"Camillo Olivetti. Alle radici di un sogno", il nuovo spettacolo del Teatro Cristallo

Laura Curino sarà protagonista venerdì prossimo, 9 novembre alle 21 dello spettacolo “Camillo Olivetti. Alle Radici di un sogno”, un testo dedicato al padre di Adriano, scritto dalla stessa Curino a quattro mani con Gabriele Vacis, il quale dello spettacolo cura anche la regia.
L’appuntamento rientra nel cartellone di “In Scena”, la rassegna del Teatro Cristallo realizzata in collaborazione con il Teatro Stabile di Bolzano ed è inserito anche all’interno de “Le vie del sacro”, un percorso culturale dove per questa stagione è stato programmato un “trittico” di appuntamenti dedicati ad Olivetti, uno degli imprenditori più visionari e illuminati dell’Italia del Dopoguerra, inventore del personal computer ai tempi in cui Ivrea era considerata la Silicon Valley italiana.
 Venerdì prossimo, 9 novembre alle 21 al Teatro Cristallo di Bolzano va in scena “Camillo Olivetti. Alle radici di un sogno”, un monologo di e con Laura Curino. In scena viene raccontata la storia di Camillo, il pioniere, l’inventore, l’anticonformista capriccioso e geniale che fonda, agli inizi del Novecento, la prima fabbrica italiana di macchine per scrivere. Con l’aiuto di biografie, interviste, testi letterari (indispensabile è stata l’arguta descrizione che di lui fa Natalia Ginzburg in Lessico Familiare) la Curino e Gabriele Vacis ne hanno ricostruito la vita, le figure che gli ruotano attorno, l’ambiente e le imprese. Le voci narranti sono state poi affidate a due personaggi fondamentali della sua storia: la madre, Elvira Sacerdoti, e la moglie, Luisa Revel.

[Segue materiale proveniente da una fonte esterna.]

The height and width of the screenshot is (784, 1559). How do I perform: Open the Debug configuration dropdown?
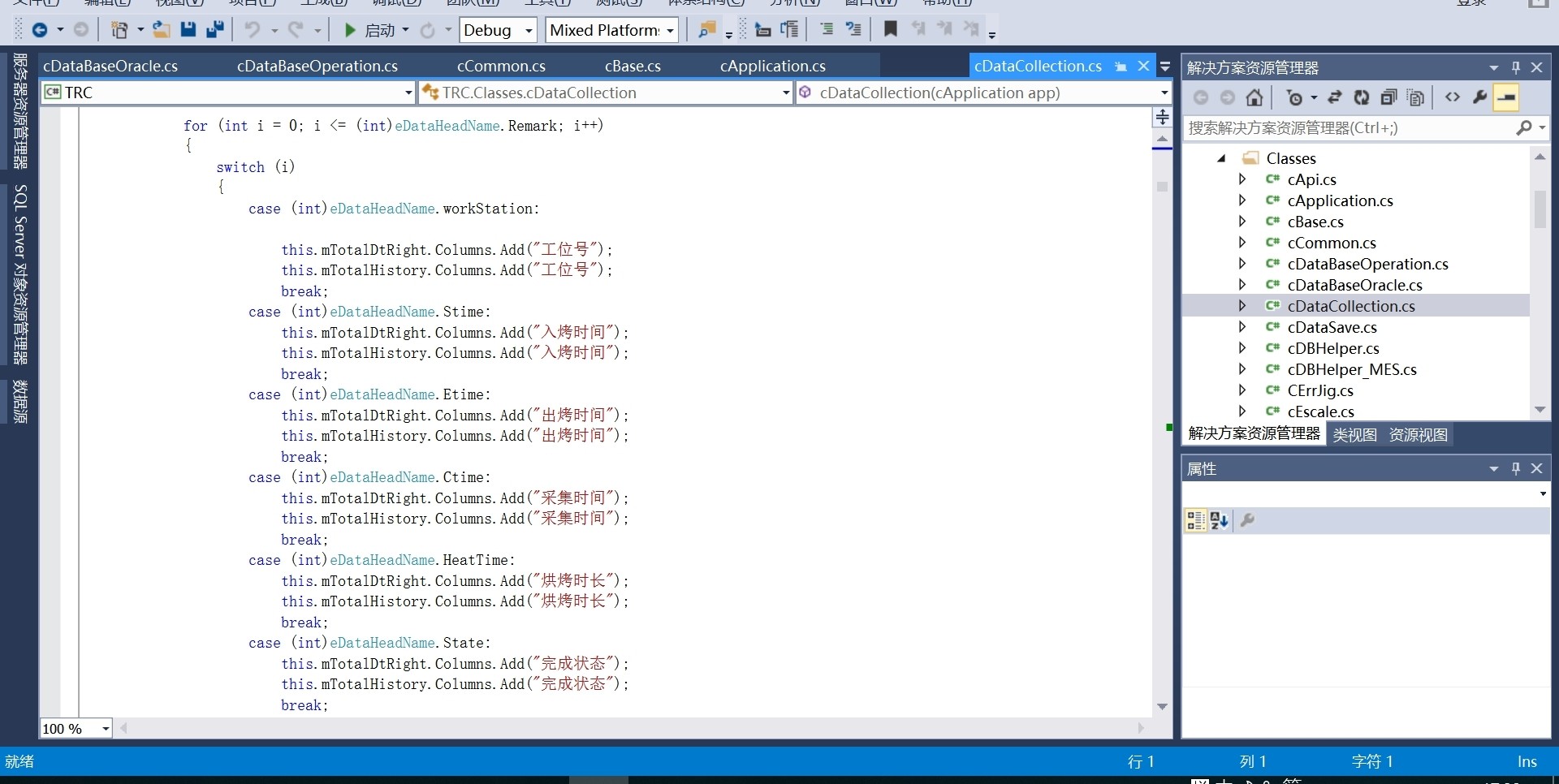point(529,30)
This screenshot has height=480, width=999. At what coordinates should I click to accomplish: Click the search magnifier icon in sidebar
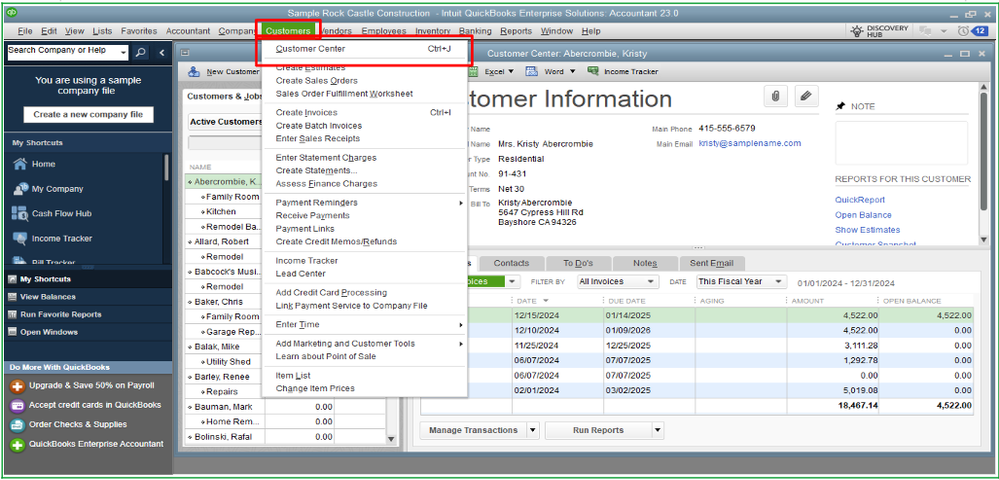pos(141,53)
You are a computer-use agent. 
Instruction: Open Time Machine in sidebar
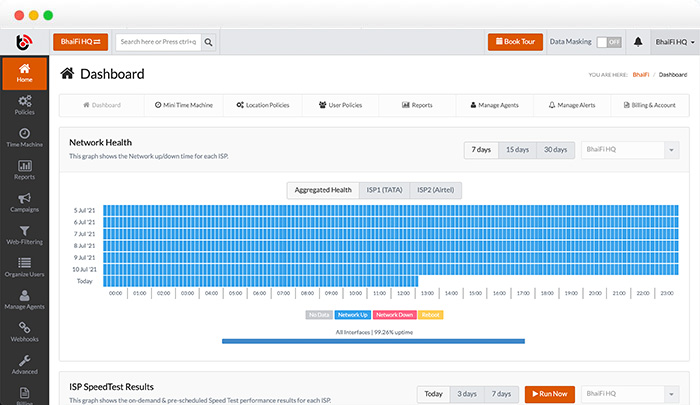click(x=25, y=139)
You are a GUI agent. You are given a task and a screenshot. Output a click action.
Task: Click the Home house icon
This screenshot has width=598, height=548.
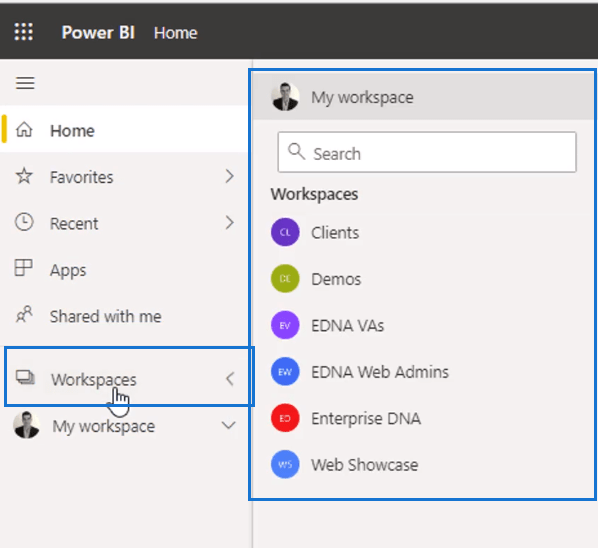click(x=24, y=130)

Queste due donne, provenienti entrambe da una cultura di minoranza (ebrea la prima, valdese la seconda) sono state le protagoniste silenziose della formazione e della realizzazione del sogno olivettiano. “È sembrato giusto – afferma la Curino – riportare la loro voce in primo piano, paradigma delle tante voci femminili che in quegli anni hanno costruito nell’ombra. Lo spettacolo è il racconto epico di un’avventura, e in quanto tale avvincente, pieno di colpi di scena, di prove da superare, di lotte, di amori, di eroi. La cosa più straordinaria è che è…tutto vero”.
Ivrea, dal 1° luglio di quest’anno è il 54° sito italiano considerato Patrimonio mondiale dell’umanità dall’Unesco come città industriale del XX Secolo, grazie proprio alla fabbrica degli Olivetti.
“Quando Gabriele Vacis cominciò a parlare di un testo sugli Olivetti – racconta la Curino – cominciavano i tempi duri per Ivrea. Ivrea è oggi un Paradiso perduto. Finiti i tempi in cui si poteva incontrare Lana Turner al caffè, e Doris e ConstanceDowling, che fece perdere il cuore e la vita a Pavese. I problemi di occupazione hanno incupito il volto della città che è stata la culla di un sogno urbanistico, industriale, culturale, civile, unico in tutta l’Europa. L’alluvione le ha anche smangiato a forza le rive della non più così cerulea Dora. Il ricordo di quello che la città era stata era come rimosso, dimenticato. E del resto la dimenticanza sembrava caduta in tutta Italia: chi parlava più di fabbriche belle, di città a misura d’uomo, di rispetto del territorio, di tecnologia al servizio del benessere? Chi si ricordava di un luogo dove pittori, artisti, poeti dirigevano un’azienda? Chi citava più un uomo, Adriano Olivetti, che aveva chiamato Le Corbusier per creare le case per gli operai, che costruiva fabbriche fra gli alberi, che aveva inventato l’urbanistica, il design, la psicologia del lavoro? Dov’era la sua casa editrice, che dopo la guerra pubblicò i testi di filosofia, psicologia, sociologia, architettura, fino ad allora proibiti dal fascismo? Chi aveva inventato la fabbrica che diventò la dimostrazione vivente, sana, solida e redditizia del fatto che il lavoro in fabbrica può non essere sinonimo di alienazione, inquinamento, malattia? Il mio lavoro su Olivetti è un tentativo di rispondere a queste domande, sollecitare la memoria”.
 
Lo spettacolo è portato in scena dall’Associazione Culturale Muse in collaborazione con la Fondazione Teatro Stabile Torino. La collaborazione alla drammaturgia è curata da Laura Volta e l’assistente alla regia è  Serena Sinigaglia.